24 rows × 25 columns

2.1 BLOSUM62 substitution w.r.t the ref seq

BI/16190/68 is one of the earliest cases, we may take that as reference. Same was used in the HA study. We calculate the BLOSUM62 substitution vectors for the mutations in each strain with respect to this reference.

Please note that in the FASTA file there were spurious single amino-acid extra deletions at the last positions, they were deleted.

Intra-sequence deletions are encoded with the negative value of the matching AA.

Code
dummy = []
for x in fasta_df.iterrows():
    idx1 = x[1]['strain']
    #print(idx1)
    # there are sporadic lower case letters and probably false indels
    seq1 = x[1]['seq'].upper()
    if len(seq1)>len(ref_seq1nt):
        seq1 = seq1.replace('-','')
#    else: # spurious single deletions are replaced with ref
#        ii = seq1.find('-')
#        if ii>=0:
#            s = list(seq1)
#            s[ii] = ref_seq1nt[ii]
#            seq1 = ''.join(s)
    dummy.append([idx1,
                  [ blosum62_matrix[aminoAcids.index(seq1[i]),aminoAcids.index(ref_seq1nt[i])]  for i in range(len(seq1)) ]])
        
ref_blosum62 = pd.DataFrame(dummy,columns=['strain','blosum62'])

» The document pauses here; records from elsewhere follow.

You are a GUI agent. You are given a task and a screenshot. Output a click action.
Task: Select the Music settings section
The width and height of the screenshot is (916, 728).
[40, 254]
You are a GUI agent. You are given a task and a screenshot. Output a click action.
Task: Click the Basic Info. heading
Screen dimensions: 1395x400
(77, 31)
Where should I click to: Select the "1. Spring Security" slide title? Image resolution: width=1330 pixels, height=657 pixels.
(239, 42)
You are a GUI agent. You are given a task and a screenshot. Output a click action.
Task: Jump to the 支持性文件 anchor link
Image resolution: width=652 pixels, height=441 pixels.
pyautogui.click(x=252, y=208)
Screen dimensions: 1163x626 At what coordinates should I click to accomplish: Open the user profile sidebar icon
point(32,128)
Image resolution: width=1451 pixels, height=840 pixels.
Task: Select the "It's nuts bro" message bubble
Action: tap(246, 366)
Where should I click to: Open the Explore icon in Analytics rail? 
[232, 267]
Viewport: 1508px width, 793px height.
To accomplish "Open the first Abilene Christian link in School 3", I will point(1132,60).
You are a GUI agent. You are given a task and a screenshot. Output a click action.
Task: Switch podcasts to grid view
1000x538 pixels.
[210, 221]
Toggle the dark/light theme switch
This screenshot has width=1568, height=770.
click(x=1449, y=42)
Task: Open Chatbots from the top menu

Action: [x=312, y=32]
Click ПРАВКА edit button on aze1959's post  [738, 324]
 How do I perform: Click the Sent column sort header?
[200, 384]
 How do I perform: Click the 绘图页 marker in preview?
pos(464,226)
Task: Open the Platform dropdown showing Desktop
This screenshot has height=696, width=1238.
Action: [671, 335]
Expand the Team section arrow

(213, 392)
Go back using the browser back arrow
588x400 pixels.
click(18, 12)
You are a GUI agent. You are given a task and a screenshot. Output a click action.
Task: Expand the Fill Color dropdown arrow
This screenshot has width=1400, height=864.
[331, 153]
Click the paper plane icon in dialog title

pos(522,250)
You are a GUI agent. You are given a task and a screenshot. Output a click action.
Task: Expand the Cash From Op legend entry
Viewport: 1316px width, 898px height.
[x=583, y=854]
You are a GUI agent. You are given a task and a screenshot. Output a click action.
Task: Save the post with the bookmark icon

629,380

#CPU times: user 128 ms, sys: 15.7 ms, total: 143 ms
Code
embedding = MDS(n_components=3, random_state=42)
blosum_mds= embedding.fit_transform(np.row_stack(ref_blosum62['blosum62'].values))
blosum_mds.shape
#1min 16s

The sequence projections are similar, but not the same as the titer MDS projections. But we did not expect it either as beyond rotations and mirror images, top-bottom flip, other small differences are expected. On the other hand these projections also nicely correlate with the date, maybe even better than the titer projections. This can be understood, as sequences evolve with time, but sometimes antigenic changes do not follow.

Code
%matplotlib inline
fig, axs = plt.subplots(1, 3, figsize=(16,6), constrained_layout=True)
cmap = 'viridis' #'gist_rainbow_r'
siz=100
axs[0].scatter(blosum_mds[:,0],blosum_mds[:,1],c=years, cmap=cmap, s=siz)
#axs[0].set_title('blosum01')
axs[0].set_xlabel("BLOSUM62 MDS0")
axs[0].set_ylabel("BLOSUM62 MDS1")

axs[1].scatter(blosum_mds[:,0],blosum_mds[:,2],c=years, cmap=cmap, s=siz)
#axs[1].set_title('blosum02')
axs[1].set_xlabel("BLOSUM62 MDS0")
axs[1].set_ylabel("BLOSUM62 MDS2")


im = axs[2].scatter(blosum_mds[:,1],blosum_mds[:,2],c=years, cmap=cmap, s=siz)
#axs[2].set_title('blosum12')
axs[2].set_xlabel("BLOSUM62 MDS1")
axs[2].set_ylabel("BLOSUM62 MDS2")

cbar = fig.colorbar(im,  shrink=1.0)
cbar.set_label('year')
_ = plt.suptitle("Projections of the BLOSUM62 encoded sequence data")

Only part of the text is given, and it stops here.